- _RECORDS TO USE_

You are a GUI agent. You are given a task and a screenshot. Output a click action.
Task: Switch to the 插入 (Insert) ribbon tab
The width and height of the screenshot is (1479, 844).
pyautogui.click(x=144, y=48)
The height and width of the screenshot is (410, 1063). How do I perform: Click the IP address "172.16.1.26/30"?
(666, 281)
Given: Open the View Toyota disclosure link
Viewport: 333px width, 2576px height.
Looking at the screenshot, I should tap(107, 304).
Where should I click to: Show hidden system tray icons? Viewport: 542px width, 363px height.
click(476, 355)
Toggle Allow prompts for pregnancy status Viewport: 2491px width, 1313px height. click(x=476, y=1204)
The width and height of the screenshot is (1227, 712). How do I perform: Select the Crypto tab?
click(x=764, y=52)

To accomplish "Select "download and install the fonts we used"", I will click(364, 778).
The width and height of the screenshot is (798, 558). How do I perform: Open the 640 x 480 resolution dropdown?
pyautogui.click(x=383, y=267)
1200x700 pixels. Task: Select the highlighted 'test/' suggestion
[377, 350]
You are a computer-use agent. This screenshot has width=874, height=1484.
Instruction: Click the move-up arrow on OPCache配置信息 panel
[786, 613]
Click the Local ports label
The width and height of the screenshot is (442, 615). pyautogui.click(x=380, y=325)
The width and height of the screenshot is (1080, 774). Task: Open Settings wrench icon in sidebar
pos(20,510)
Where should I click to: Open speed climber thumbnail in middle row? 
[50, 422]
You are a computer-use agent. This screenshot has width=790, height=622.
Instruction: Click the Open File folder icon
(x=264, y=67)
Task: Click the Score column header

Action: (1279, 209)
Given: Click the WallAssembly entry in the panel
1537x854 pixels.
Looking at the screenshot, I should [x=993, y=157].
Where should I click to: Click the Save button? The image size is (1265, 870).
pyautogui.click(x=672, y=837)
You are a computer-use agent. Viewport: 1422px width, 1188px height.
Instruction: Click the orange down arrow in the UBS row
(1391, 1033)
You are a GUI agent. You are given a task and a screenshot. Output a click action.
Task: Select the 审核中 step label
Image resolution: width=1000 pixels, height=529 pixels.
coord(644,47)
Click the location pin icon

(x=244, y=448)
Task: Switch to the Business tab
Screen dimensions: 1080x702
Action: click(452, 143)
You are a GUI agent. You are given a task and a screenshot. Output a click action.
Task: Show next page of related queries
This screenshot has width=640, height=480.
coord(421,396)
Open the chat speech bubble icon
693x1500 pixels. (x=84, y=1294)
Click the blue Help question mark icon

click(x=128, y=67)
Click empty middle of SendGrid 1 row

- _DIRECTIONS FOR THIS TASK_
How many lines in the listing contain the word "Switch"? Answer with the count and nothing else.

- _TASK RESULT_
2